🤖 AI Summary
The component-based software development (CBSD) community has long lacked industry-accepted methods and tools for component selection. Method: We employed a mixed-methods approach—surveying and conducting semi-structured interviews with 98 practitioners and researchers—to systematically identify industrial pain points, current practices, and quality evaluation priorities. Contribution/Results: This study is the first to articulate, from an industrial perspective, three core requirement categories for AI-powered component selection tools: functionality, quality attributes (e.g., explainability, reliability, integrability), and AI trustworthiness—and to empirically quantify their acceptance thresholds. It delivers an industry-prioritized ranking of component selection quality criteria, bridging the academia–industry gap via co-prioritization. These findings establish a rigorous empirical foundation for designing and evaluating next-generation AI-assisted CBSD tools.
📝 Abstract
Although it has been more than four decades that the first components-based software development (CBSD) studies were conducted, there is still no standard method or tool for component selection which is widely accepted by the industry.

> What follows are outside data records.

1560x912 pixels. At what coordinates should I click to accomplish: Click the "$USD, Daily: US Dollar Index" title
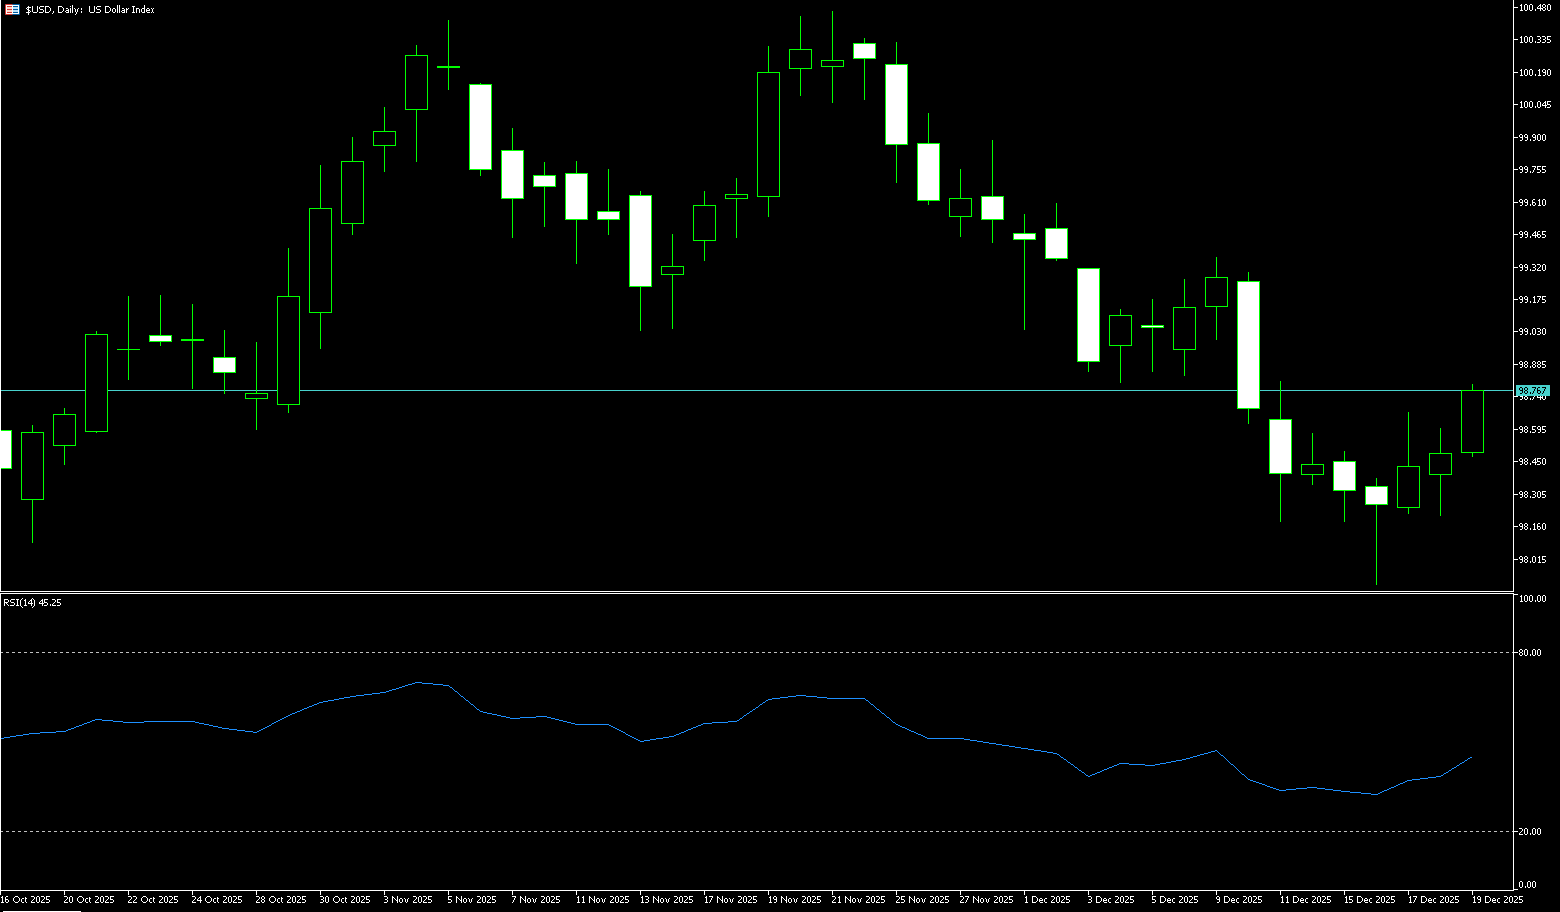pyautogui.click(x=90, y=9)
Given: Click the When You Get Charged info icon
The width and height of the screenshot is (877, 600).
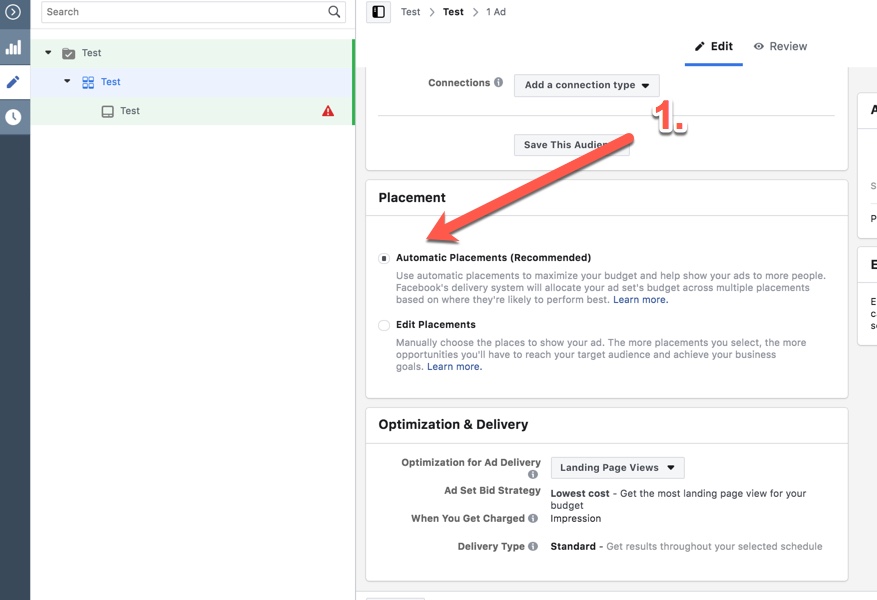Looking at the screenshot, I should [x=535, y=518].
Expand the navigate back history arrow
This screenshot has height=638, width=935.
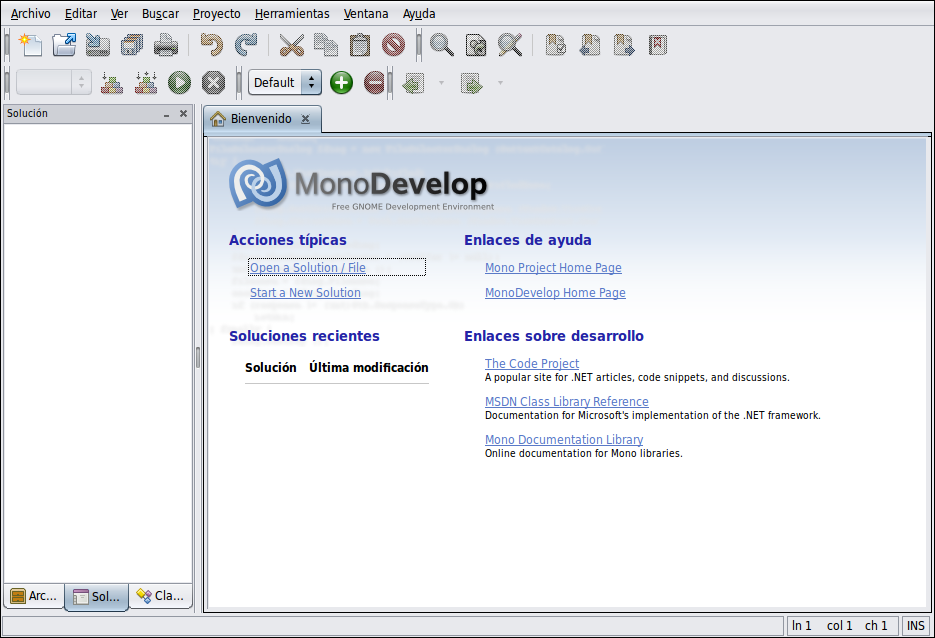point(441,83)
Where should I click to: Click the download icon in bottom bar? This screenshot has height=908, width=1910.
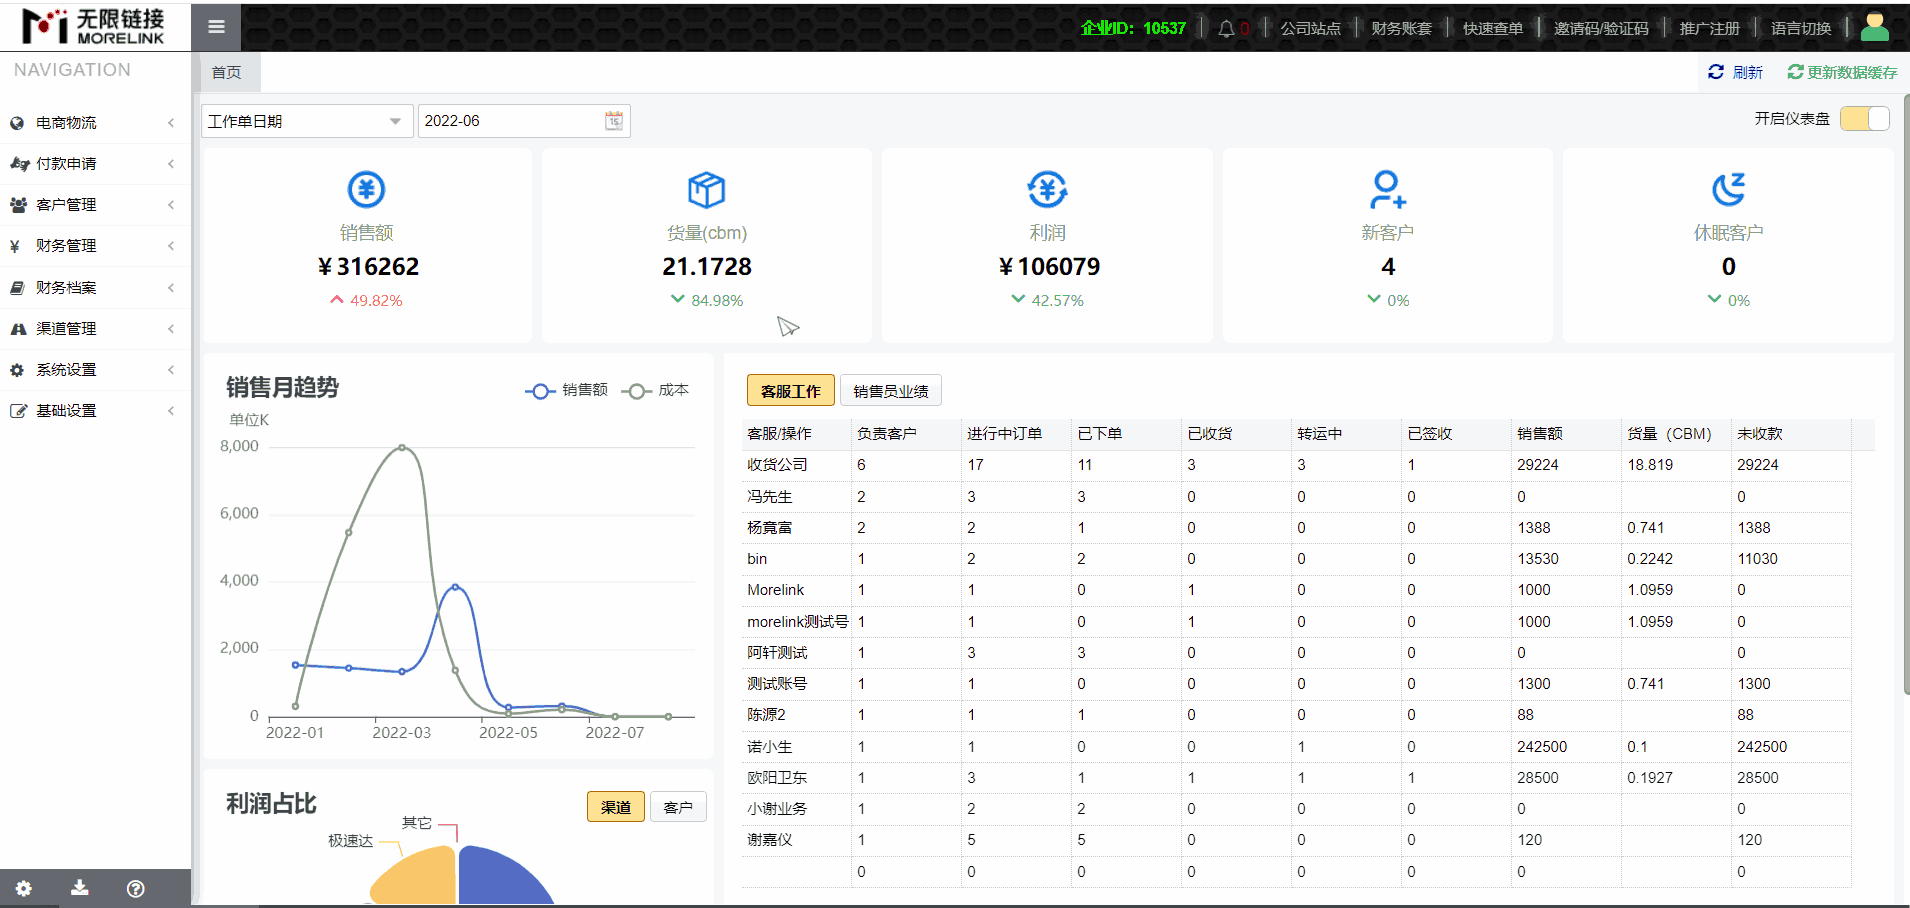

The gulf between industry and academia contributes to the lack of an accepted tool. We conducted a mixed methods survey of nearly 100 people engaged in component-based software engineering practice or research to better understand the problems facing industry, how these needs could be addressed, and current best practices employed in component selection. We also sought to identify and prioritize quality criteria for component selection from an industry perspective. In response to the call for CBSD component selection tools to incorporate recent technical advances, we also explored the perceptions of professionals about AI-driven tools, present and envisioned.